Aim of the task
In the listing, locate the line containing "The image size is (1360, 896).", then quote it and all following lines exactly. Omit pictures.

Entries shown
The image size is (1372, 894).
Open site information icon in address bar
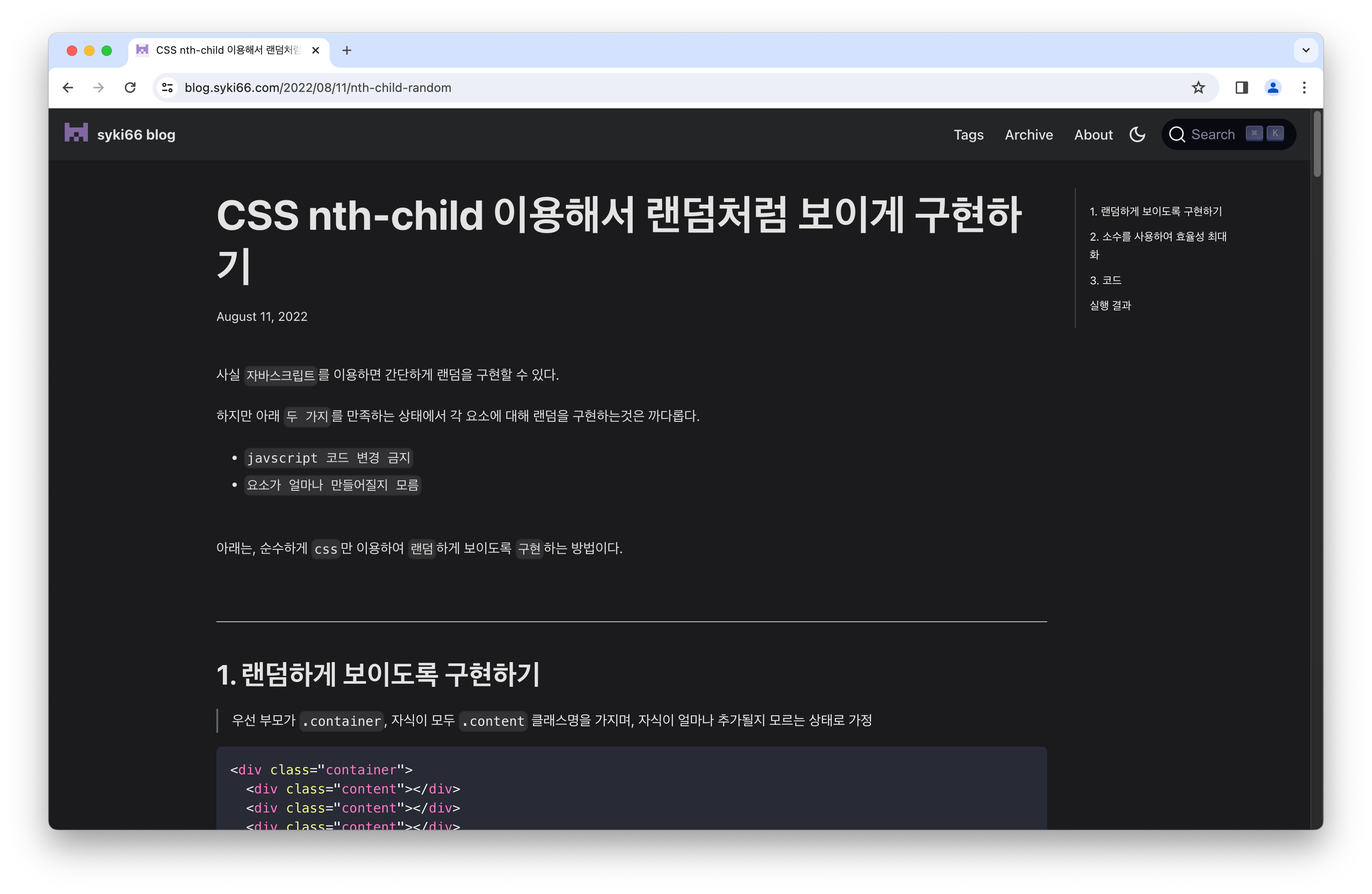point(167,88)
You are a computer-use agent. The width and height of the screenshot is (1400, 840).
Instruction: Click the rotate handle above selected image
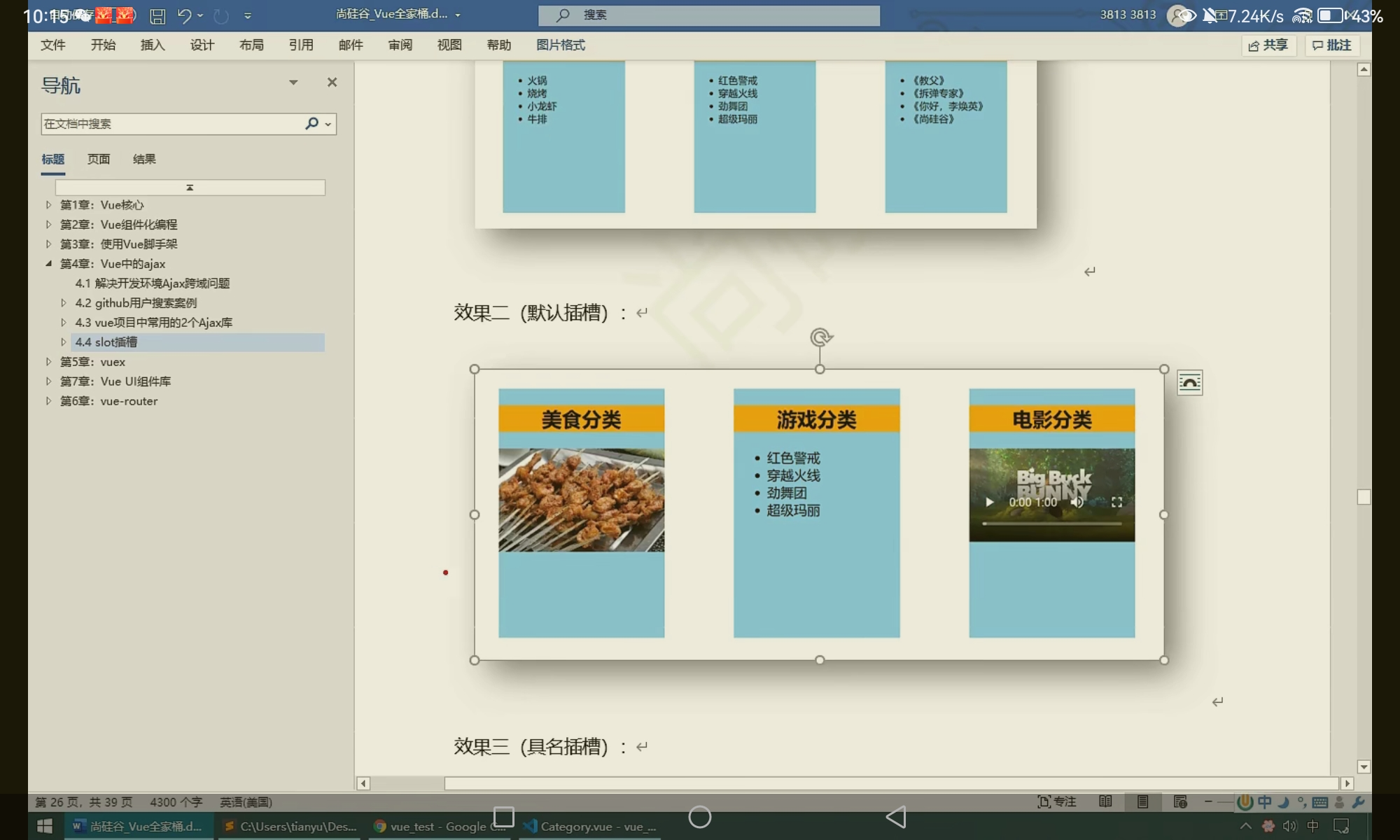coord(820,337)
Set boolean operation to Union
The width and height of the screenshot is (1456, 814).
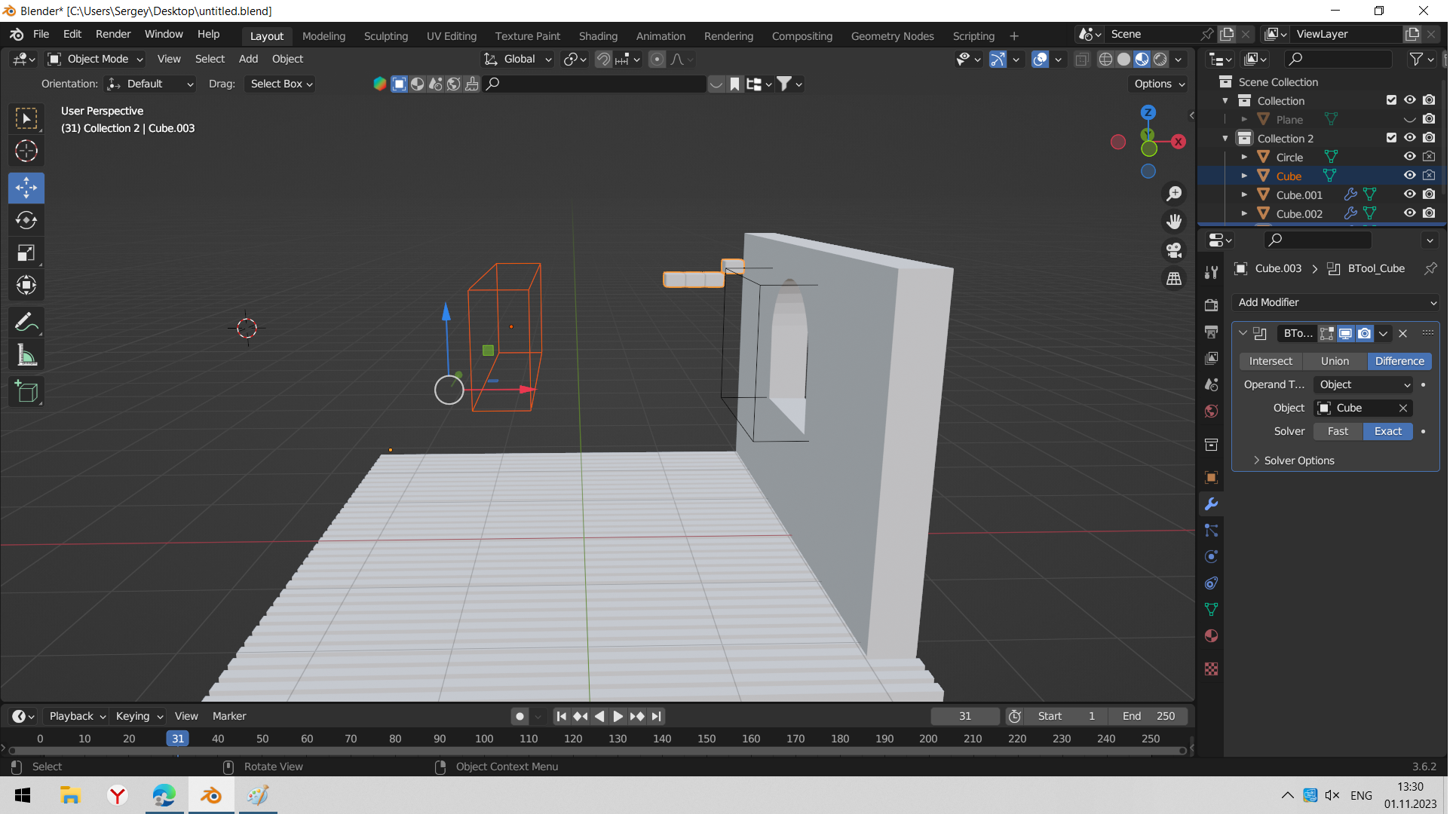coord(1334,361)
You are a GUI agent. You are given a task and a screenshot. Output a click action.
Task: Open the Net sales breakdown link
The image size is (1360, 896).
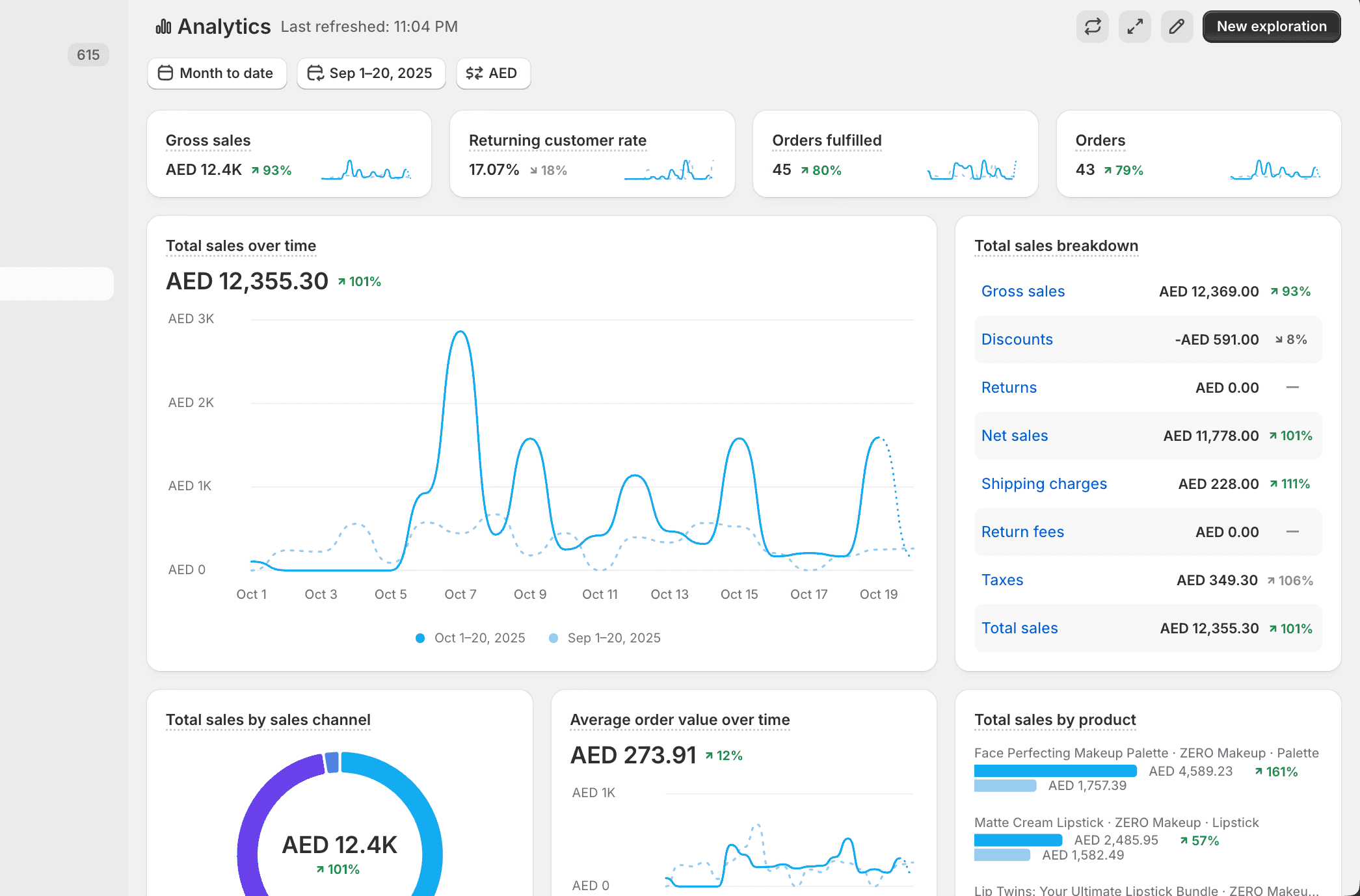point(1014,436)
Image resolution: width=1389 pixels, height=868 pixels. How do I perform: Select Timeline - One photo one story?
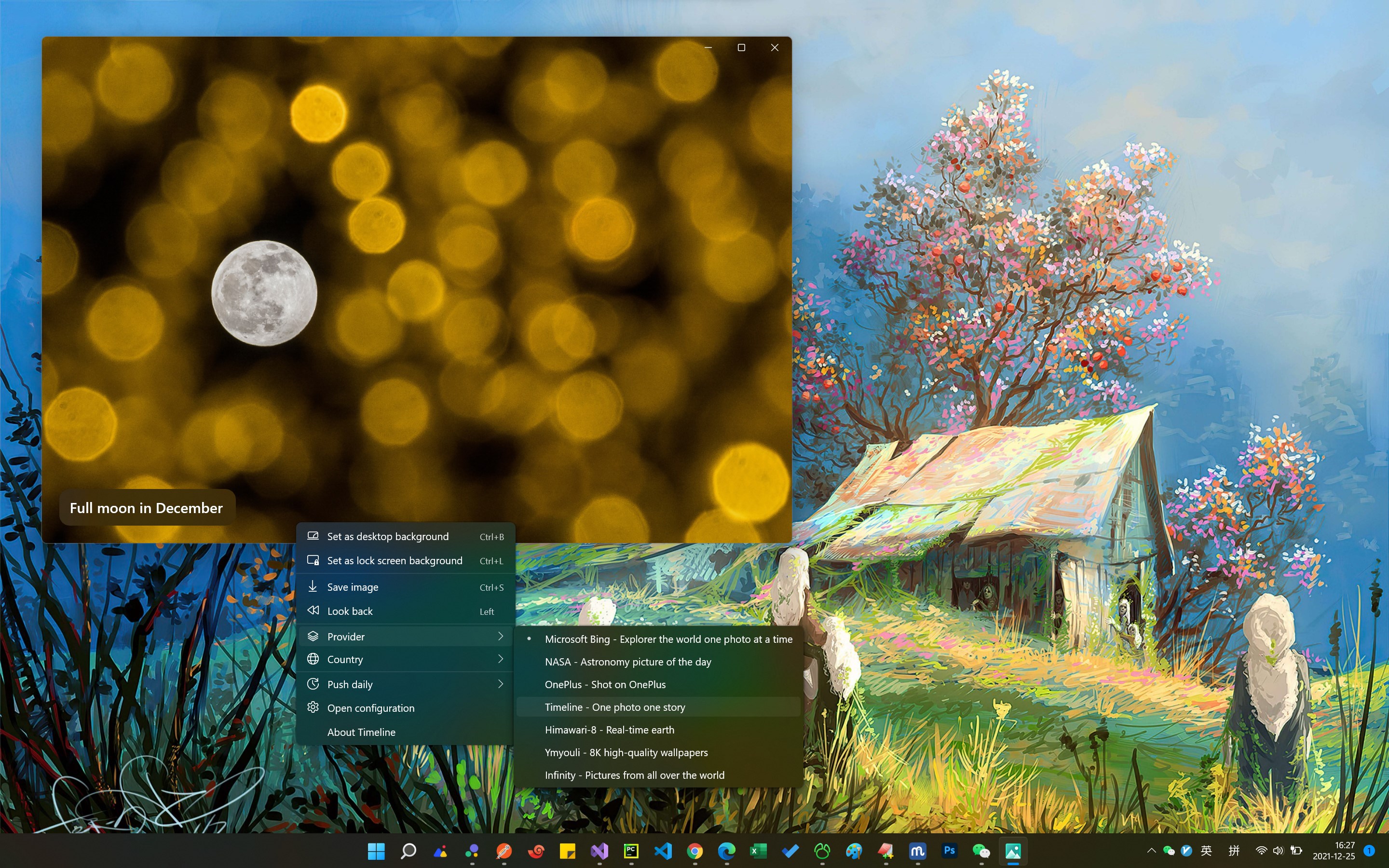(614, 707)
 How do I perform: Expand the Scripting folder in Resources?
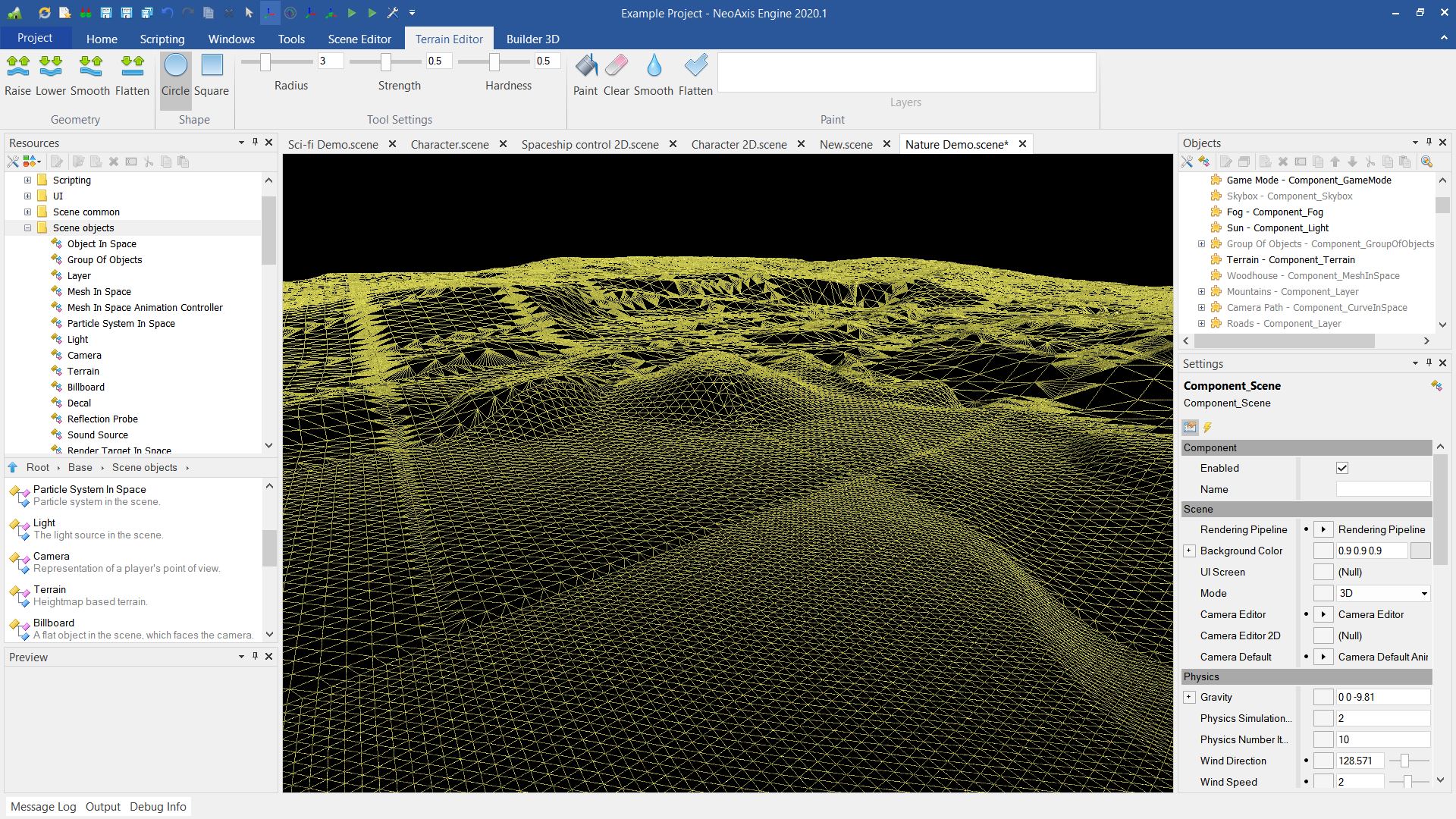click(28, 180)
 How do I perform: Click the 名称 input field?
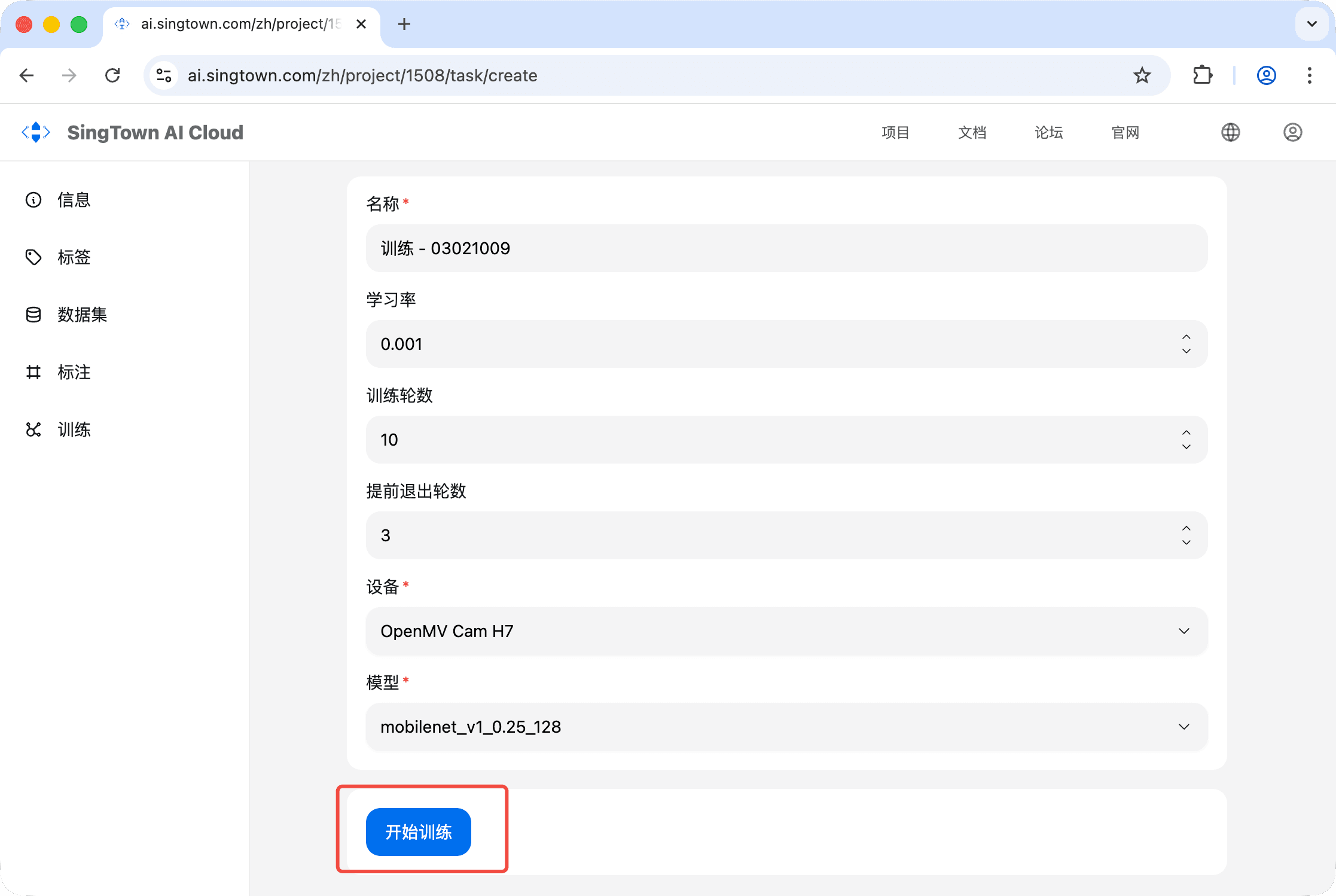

Answer for the task
The image size is (1360, 896).
point(1014,436)
Image resolution: width=1389 pixels, height=868 pixels. How do I perform: Select Timeline - One photo one story?
(614, 707)
 How do I perform: Expand the Scripting folder in Resources?
click(28, 180)
 How do I perform: Click the 名称 input field?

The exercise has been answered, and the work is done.